Red Hat Bugzilla – Bug 1433303
NetworkManager leaks NMDevice objects for enslaved veth devices
Last modified: 2017-08-01 05:24:38 EDT
Description of problem: For containers with the "bridge" driver, Docker creates various veth devices, and one of them is enslaved to an existing network bridge. When the container is stopped, those devices are removed, but a reference to the one enslaved is leaked, causing NetworkManager VSZ and RSS to slowly but steadily increase through time. Version-Release number of selected component (if applicable): Tested with NetworkManager-1.4.0-17.el7_3.x86_64. Upstream (1e4f1892e052c69983245b14e17a88dec6e5d138 2017-03-17) is also affected. How reproducible: Always. Steps to Reproduce: 1. Execute a bunch of containers (i.e. "n=0; while echo $((++n)); docker run --rm busybox /bin/true; do :; done") 2. Wait for a few iterations. 3. See NetworkManager's VSZ and RSS increase over time. Actual results: NetworkManager keeps allocating and using more and more memory. Expected results: NetworkManager memory usage should be kept reasonably stable over time.
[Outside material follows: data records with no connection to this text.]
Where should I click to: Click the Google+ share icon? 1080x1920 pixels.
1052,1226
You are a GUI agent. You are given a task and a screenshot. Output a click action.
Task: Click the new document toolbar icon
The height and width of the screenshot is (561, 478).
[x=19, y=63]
Additional info: At nm-manager.c:2252, when a link is being removed from a software device, nm_device_unrealize is called, instead of remove_device (used for hardware devices): As a consequence, the device fails the condition at nm-manager.c:977 (nm_device_unrealize sets NMDevicePriv->real to FALSE), and nm_device_removed is not called, which is the function that would eventually remove the slave from its master, releasing the otherwise pseudo-leaked reference. Unconditionally calling nm_device_removed, even for real == FALSE devices, seems to fix the problem, but I'm not sure if that's the proper solution.
Created attachment 1264326 [details] [PATCH] manager: ensure proper disposal of unrealized devices Thank you for the detailed analysis. I can reproduce the leak on 1.4 and git master with this script: ip l add br1 type bridge for i in $(seq 1 1000); do echo $i; ip l add veth$i type veth peer name vethp$i ip l set veth$i up ip a a dev veth$i 9.9.9.9 ip l set veth$i master br1 ip l del veth$i done The attached patch against git master fixes the problem. It works for 1.4 too, but requires a (trivial) manual apply.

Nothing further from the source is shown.